United States: CFTC Addresses Cross-Border Guidance Again

Last Updated: August 11 2016
Article by Nihal S. Patel

Most Read Contributor in United States, August 2018

The CFTC announced two actions concerning the application of its swap rules to cross-border transactions: (i) a final response to the remand order in SIFMA, et al. v. CFTC, and (ii) a time-limited no-action letter that extends relief from certain transaction-level requirements under the CEA to non-U.S. swap dealers ("SDs") that are registered with the CFTC.

The SIFMA, et al. v. CFTC order by the U.S. District Court for the District of Columbia remanded eight swaps-related rulemakings to the CFTC in order to resolve what the court held to be inadequacies in the agency's consideration of costs and benefits. In response to the comments it received, the CFTC concluded that "the record does not establish a need to make changes in the substantive requirements of the remanded rules as originally promulgated at the present time and in the context of the SIFMA remand order."

In addition, the CFTC Divisions of Swap Dealer and Intermediary Oversight ("DSIO") and Clearing and Risk and Market Oversight (collectively, "Divisions") extended no-action relief for non-U.S. SDs from any applicable "Transaction-Level Requirement" when entering into swaps with non-U.S. persons that are not "guaranteed affiliates" or "conduit affiliates." The Divisions established that the relief will expire prior to the earlier of September 30, 2017 or the effective date of any CFTC action with respect to matters addressed in the DSIO Advisory, CFTC Letter 13-69 (which contains an oft-cited interpretation of "arranging, negotiating, or executing").

In a supporting statement, CFTC Chair Timothy Massad emphasized recent steps taken by the CFTC to increase the harmonization of derivatives regulation across borders, including recognition of central clearing counterparties which were coordinated with the European Commission, as well as ongoing efforts to harmonize swap execution facility and data reporting requirements.
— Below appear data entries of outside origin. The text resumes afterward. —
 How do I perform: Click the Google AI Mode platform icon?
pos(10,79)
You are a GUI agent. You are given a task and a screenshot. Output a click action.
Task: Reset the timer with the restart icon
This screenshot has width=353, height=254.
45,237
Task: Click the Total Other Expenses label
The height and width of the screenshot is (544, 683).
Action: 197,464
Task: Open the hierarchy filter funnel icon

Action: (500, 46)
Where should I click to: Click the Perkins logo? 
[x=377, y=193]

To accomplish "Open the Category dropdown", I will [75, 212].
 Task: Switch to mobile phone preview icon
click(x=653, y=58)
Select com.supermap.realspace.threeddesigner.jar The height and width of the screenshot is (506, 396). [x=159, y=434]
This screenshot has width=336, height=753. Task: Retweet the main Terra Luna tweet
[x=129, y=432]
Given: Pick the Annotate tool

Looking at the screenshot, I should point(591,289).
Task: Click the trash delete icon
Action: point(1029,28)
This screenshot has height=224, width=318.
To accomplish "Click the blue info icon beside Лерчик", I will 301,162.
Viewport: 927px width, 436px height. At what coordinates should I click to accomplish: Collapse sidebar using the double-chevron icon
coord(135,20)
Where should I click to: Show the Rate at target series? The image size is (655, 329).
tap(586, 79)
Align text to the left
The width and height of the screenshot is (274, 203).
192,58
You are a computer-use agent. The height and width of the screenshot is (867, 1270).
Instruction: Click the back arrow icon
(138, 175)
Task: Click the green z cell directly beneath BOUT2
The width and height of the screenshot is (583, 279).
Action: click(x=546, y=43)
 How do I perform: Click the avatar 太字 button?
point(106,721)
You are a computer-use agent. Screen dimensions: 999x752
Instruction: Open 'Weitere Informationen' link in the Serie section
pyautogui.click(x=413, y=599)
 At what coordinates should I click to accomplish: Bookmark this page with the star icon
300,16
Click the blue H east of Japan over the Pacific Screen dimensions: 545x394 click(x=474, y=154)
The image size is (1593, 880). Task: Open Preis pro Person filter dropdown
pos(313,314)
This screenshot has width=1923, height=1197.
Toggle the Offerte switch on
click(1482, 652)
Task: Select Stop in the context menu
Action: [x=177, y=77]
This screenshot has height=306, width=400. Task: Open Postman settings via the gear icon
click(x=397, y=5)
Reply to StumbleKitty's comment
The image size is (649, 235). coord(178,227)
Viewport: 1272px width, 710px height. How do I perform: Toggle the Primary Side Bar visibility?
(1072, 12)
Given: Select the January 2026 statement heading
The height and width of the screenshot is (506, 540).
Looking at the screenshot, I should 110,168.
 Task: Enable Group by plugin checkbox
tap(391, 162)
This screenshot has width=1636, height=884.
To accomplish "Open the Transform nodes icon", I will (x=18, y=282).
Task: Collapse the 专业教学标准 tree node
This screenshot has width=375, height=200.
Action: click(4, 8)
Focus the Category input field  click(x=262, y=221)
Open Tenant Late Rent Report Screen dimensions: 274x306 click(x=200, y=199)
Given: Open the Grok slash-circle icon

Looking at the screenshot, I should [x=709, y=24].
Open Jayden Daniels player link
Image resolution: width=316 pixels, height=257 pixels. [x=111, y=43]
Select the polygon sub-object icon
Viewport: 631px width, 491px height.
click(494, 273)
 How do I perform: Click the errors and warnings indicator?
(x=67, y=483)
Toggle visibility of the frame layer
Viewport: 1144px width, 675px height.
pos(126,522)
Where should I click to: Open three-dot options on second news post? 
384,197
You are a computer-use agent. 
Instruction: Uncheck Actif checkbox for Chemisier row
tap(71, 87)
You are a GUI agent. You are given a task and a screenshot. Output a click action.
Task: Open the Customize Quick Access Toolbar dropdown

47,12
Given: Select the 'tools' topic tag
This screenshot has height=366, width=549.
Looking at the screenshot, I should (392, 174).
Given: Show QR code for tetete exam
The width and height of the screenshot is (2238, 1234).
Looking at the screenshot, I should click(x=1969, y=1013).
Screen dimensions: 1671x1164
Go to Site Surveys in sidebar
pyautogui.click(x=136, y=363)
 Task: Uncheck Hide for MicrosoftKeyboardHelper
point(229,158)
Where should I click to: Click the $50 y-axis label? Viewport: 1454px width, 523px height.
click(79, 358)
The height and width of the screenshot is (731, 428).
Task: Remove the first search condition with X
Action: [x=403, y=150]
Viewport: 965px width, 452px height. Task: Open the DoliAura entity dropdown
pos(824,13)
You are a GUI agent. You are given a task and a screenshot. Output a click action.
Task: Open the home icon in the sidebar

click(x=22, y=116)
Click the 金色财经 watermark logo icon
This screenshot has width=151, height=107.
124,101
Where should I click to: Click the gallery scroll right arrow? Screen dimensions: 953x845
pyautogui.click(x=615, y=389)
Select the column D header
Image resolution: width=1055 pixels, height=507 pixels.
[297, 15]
Chair Massad also stated that he would ask the CFTC to consider a rule addressing the "arrange, negotiate, or execute" issues raised by the DSIO Advisory.

In a dissenting statement, CFTC Commissioner J. Christopher Giancarlo explained that he did not find fault with the Commission's response to the District Court decision, but found reason to question what he characterized as an "uncoordinated approach to regulation of swaps trading." He criticized the Commission's most recent approach to cross-border application of the swaps margin requirements, and concluded that the Cross-Border Guidance was overbroad: "[it] basically stated that every single swap a U.S. Person enters into, no matter where it is transacted, has a direct and significant connection with . . . commerce of the [United States]." Commissioner Giancarlo also cautioned the CFTC that its approach has caused foreign regulators to respond in kind, and cited the European Union's significant delay of its central clearing counterparty accord and its uncleared swaps margin rules as examples.

Commentary / Nihal Patel

Three years after its adoption, the CFTC's problematic approach to the application of its swap requirements across borders has few ardent supporters (with the possible exception of former CFTC Chair Gary Gensler during said adoption). The CFTC acknowledged the mistake implicitly when it adopted  actual rules for the application of margin requirements across borders. In the post-Gensler era, the CFTC generally has been more willing to consider the effect of its rules outside of the United States, even if it has not been willing to walk back the ill-conceived Cross-Border Guidance completely. For example, in a recent  proposal concerning a new mandatory clearing determination, the CFTC proposed harmonizing that mandate with those in non-U.S. jurisdictions.

Chair Massad's statement about the CFTC's body of cross-border work might be a shade too rosy, but Commissioner Giancarlo's statement might be too harsh. He faults the CFTC for the delay of European margin requirements, but fails to note that regulators in the United States, Japan, Europe, and elsewhere agreed on a timeframe that the European Union chose not to honor. To be sure, the CFTC  should work toward harmonization on that front, but it's hard to argue that Europe's delay is the CFTC's fault.